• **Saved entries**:
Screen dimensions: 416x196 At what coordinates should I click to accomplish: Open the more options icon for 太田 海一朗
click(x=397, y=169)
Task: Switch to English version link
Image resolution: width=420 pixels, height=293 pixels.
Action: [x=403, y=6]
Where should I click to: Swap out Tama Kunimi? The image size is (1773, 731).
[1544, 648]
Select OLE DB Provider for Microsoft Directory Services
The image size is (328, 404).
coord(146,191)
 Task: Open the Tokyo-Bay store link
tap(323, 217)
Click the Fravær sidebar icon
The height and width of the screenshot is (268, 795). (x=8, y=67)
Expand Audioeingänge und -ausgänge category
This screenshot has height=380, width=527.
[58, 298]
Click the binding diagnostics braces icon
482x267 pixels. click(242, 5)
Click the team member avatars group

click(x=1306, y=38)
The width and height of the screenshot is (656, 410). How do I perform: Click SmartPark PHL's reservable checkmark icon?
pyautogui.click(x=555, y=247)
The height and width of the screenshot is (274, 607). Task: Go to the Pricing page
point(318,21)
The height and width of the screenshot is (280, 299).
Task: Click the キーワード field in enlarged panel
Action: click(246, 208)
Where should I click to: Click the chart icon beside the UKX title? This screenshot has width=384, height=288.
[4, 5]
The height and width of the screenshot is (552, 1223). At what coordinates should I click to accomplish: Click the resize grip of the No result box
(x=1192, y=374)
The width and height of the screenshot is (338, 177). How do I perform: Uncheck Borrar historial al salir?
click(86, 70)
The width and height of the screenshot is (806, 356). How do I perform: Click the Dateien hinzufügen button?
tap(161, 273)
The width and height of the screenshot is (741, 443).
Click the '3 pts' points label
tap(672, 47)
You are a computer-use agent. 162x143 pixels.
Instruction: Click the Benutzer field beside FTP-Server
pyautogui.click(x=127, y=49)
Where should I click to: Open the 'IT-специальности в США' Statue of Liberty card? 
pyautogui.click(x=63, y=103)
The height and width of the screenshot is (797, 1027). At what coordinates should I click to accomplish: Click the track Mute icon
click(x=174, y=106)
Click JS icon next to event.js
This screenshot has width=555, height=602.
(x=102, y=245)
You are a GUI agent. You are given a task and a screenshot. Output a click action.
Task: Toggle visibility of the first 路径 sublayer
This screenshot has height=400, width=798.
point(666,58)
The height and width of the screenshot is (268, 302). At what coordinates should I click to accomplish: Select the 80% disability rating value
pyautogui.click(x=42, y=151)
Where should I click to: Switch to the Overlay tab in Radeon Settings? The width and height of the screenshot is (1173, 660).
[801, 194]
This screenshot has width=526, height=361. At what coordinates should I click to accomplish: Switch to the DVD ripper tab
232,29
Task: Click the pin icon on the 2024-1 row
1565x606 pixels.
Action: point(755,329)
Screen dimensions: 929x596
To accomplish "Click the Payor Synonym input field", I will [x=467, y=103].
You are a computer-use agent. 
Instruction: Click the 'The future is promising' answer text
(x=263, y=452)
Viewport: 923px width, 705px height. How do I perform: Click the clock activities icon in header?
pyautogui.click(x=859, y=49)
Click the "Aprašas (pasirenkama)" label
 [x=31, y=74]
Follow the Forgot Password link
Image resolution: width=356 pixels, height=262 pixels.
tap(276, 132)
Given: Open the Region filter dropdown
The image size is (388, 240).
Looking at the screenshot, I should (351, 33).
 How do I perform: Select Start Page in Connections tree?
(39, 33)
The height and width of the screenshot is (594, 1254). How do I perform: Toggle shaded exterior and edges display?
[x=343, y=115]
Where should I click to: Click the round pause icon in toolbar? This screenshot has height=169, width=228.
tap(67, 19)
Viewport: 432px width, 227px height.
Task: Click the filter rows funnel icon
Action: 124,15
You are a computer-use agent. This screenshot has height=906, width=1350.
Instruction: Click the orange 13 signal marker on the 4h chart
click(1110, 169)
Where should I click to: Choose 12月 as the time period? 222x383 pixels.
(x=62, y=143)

• **Assigned task**: Give a word-for-word restatement of every record.

• **Solution to the problem**:
Screen dimensions: 416x196 At what coordinates should I click to accomplish: Open the more options icon for 太田 海一朗
click(x=397, y=169)
Task: Switch to English version link
Image resolution: width=420 pixels, height=293 pixels.
Action: [x=403, y=6]
Where should I click to: Swap out Tama Kunimi? The image size is (1773, 731).
[1544, 648]
Select OLE DB Provider for Microsoft Directory Services
The image size is (328, 404).
coord(146,191)
 Task: Open the Tokyo-Bay store link
tap(323, 217)
Click the Fravær sidebar icon
The height and width of the screenshot is (268, 795). (x=8, y=67)
Expand Audioeingänge und -ausgänge category
This screenshot has height=380, width=527.
[58, 298]
Click the binding diagnostics braces icon
482x267 pixels. click(242, 5)
Click the team member avatars group

click(x=1306, y=38)
The width and height of the screenshot is (656, 410). How do I perform: Click SmartPark PHL's reservable checkmark icon?
pyautogui.click(x=555, y=247)
The height and width of the screenshot is (274, 607). Task: Go to the Pricing page
point(318,21)
The height and width of the screenshot is (280, 299).
Task: Click the キーワード field in enlarged panel
Action: click(246, 208)
Where should I click to: Click the chart icon beside the UKX title? This screenshot has width=384, height=288.
[4, 5]
The height and width of the screenshot is (552, 1223). At what coordinates should I click to accomplish: Click the resize grip of the No result box
(x=1192, y=374)
The width and height of the screenshot is (338, 177). How do I perform: Uncheck Borrar historial al salir?
click(86, 70)
The width and height of the screenshot is (806, 356). How do I perform: Click the Dateien hinzufügen button?
tap(161, 273)
The width and height of the screenshot is (741, 443).
Click the '3 pts' points label
tap(672, 47)
You are a computer-use agent. 162x143 pixels.
Instruction: Click the Benutzer field beside FTP-Server
pyautogui.click(x=127, y=49)
Where should I click to: Open the 'IT-специальности в США' Statue of Liberty card? 
pyautogui.click(x=63, y=103)
The height and width of the screenshot is (797, 1027). At what coordinates should I click to accomplish: Click the track Mute icon
click(x=174, y=106)
Click JS icon next to event.js
This screenshot has width=555, height=602.
(x=102, y=245)
You are a GUI agent. You are given a task and a screenshot. Output a click action.
Task: Toggle visibility of the first 路径 sublayer
This screenshot has height=400, width=798.
point(666,58)
The height and width of the screenshot is (268, 302). At what coordinates should I click to accomplish: Select the 80% disability rating value
pyautogui.click(x=42, y=151)
Where should I click to: Switch to the Overlay tab in Radeon Settings? The width and height of the screenshot is (1173, 660).
[801, 194]
This screenshot has width=526, height=361. At what coordinates should I click to accomplish: Switch to the DVD ripper tab
232,29
Task: Click the pin icon on the 2024-1 row
1565x606 pixels.
Action: point(755,329)
Screen dimensions: 929x596
To accomplish "Click the Payor Synonym input field", I will [x=467, y=103].
You are a computer-use agent. 
Instruction: Click the 'The future is promising' answer text
(x=263, y=452)
Viewport: 923px width, 705px height. How do I perform: Click the clock activities icon in header?
pyautogui.click(x=859, y=49)
Click the "Aprašas (pasirenkama)" label
 [x=31, y=74]
Follow the Forgot Password link
Image resolution: width=356 pixels, height=262 pixels.
tap(276, 132)
Given: Open the Region filter dropdown
The image size is (388, 240).
Looking at the screenshot, I should (351, 33).
 How do I perform: Select Start Page in Connections tree?
(39, 33)
The height and width of the screenshot is (594, 1254). How do I perform: Toggle shaded exterior and edges display?
[x=343, y=115]
Where should I click to: Click the round pause icon in toolbar? This screenshot has height=169, width=228.
tap(67, 19)
Viewport: 432px width, 227px height.
Task: Click the filter rows funnel icon
Action: 124,15
You are a computer-use agent. This screenshot has height=906, width=1350.
Instruction: Click the orange 13 signal marker on the 4h chart
click(1110, 169)
Where should I click to: Choose 12月 as the time period? 222x383 pixels.
(x=62, y=143)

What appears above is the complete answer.